EXERCISE DESCRIPTION.
From the records below, pick out every line that contains the string "Health", and copy each such line in full. Letter case counts.

GIVEN ENTRIES.
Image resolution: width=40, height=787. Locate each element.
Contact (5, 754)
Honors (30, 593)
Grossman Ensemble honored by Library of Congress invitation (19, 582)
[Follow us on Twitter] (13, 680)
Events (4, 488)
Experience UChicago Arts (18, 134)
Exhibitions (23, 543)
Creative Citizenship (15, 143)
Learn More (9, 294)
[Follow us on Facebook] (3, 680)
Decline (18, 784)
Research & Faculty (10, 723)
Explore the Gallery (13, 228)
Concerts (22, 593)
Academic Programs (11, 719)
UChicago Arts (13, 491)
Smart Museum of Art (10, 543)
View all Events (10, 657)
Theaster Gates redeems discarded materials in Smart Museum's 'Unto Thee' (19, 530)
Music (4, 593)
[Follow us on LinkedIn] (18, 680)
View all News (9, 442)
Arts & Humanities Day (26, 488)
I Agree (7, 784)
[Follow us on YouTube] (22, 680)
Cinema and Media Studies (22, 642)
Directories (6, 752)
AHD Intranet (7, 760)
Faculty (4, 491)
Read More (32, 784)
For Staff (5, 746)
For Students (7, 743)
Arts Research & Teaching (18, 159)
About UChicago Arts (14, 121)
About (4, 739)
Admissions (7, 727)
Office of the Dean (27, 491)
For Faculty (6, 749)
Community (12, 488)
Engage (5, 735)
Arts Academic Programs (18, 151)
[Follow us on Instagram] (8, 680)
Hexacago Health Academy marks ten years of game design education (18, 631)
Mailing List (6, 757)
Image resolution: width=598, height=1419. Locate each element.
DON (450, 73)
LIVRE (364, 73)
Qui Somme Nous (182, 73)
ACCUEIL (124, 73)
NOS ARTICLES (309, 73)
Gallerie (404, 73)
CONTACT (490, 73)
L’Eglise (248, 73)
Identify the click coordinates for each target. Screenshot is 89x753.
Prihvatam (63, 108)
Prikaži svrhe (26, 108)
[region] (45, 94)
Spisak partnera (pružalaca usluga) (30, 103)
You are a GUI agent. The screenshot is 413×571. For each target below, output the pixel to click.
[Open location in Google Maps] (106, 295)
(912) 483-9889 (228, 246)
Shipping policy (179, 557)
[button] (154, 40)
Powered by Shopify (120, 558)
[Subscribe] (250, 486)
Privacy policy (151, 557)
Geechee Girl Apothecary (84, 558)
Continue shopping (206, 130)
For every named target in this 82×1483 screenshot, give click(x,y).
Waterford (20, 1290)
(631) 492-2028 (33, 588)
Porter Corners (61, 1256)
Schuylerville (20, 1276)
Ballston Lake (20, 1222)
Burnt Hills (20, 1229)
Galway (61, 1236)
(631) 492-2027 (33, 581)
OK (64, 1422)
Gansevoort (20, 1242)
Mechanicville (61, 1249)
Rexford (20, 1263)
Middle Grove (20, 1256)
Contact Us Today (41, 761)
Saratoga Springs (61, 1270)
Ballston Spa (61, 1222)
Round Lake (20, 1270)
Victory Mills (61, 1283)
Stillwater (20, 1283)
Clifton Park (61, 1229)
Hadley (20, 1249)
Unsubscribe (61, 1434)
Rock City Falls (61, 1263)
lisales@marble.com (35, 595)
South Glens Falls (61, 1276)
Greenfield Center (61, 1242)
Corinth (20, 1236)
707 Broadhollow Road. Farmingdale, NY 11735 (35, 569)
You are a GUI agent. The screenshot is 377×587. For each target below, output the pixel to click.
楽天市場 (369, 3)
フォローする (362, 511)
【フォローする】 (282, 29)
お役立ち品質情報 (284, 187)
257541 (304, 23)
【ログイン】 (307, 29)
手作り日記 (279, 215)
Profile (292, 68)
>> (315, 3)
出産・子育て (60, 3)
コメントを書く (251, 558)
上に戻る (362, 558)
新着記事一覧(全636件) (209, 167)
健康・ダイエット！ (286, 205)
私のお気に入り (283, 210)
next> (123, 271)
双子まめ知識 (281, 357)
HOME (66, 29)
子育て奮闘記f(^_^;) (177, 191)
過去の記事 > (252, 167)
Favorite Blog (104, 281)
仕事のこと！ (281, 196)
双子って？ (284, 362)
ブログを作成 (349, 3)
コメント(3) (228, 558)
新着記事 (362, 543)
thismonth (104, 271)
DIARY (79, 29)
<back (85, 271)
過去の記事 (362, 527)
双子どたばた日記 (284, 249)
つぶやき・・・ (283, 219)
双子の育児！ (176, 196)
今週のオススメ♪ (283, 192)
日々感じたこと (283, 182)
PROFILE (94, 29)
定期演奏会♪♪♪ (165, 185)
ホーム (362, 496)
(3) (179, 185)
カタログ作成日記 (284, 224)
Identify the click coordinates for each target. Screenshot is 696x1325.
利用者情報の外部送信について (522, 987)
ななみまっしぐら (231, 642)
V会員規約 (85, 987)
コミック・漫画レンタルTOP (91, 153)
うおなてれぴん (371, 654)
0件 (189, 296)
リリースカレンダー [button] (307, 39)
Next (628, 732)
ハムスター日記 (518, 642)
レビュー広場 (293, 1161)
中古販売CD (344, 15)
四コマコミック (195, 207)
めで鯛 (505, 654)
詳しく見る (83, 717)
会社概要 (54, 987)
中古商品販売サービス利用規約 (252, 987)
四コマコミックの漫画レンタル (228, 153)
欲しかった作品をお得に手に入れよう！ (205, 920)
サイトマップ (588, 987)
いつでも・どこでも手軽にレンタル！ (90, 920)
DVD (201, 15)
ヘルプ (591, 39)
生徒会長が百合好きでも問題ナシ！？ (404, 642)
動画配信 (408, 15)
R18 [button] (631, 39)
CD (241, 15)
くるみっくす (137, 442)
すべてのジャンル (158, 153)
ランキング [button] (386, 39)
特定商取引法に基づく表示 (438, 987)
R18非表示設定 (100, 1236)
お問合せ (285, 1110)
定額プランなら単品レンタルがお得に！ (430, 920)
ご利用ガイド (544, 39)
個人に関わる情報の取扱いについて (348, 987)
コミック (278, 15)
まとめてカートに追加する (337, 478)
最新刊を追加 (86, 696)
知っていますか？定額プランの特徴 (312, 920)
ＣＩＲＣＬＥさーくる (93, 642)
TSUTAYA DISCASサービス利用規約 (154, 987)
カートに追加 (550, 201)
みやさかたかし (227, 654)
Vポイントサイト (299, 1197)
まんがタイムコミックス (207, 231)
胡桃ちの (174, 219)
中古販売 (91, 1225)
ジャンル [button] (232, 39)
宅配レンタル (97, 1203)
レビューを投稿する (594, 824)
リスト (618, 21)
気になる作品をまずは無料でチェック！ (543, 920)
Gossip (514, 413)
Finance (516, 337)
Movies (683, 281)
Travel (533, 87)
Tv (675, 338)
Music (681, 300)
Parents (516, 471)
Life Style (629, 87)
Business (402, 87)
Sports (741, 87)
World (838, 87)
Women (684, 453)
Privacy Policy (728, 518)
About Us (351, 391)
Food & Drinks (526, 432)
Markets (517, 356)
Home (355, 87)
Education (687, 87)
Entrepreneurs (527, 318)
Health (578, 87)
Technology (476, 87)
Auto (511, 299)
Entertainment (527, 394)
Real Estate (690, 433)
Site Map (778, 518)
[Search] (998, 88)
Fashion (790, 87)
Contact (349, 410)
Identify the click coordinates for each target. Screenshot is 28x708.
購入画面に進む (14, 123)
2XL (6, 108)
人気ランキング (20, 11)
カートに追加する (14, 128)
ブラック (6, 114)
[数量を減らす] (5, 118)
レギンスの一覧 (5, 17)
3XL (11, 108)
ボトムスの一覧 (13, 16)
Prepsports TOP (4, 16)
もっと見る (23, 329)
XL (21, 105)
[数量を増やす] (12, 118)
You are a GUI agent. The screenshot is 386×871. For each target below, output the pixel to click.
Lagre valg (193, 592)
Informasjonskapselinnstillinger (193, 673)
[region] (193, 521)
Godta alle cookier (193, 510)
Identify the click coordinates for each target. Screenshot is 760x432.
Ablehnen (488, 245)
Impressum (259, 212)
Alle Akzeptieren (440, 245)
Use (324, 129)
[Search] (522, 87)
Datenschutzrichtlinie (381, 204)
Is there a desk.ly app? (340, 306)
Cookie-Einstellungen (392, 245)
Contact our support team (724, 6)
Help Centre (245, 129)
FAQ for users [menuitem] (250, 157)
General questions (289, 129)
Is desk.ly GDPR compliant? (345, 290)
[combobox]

WORKED ANSWER.
Hexacago Health Academy marks ten years of game design education (18, 631)
Health (578, 87)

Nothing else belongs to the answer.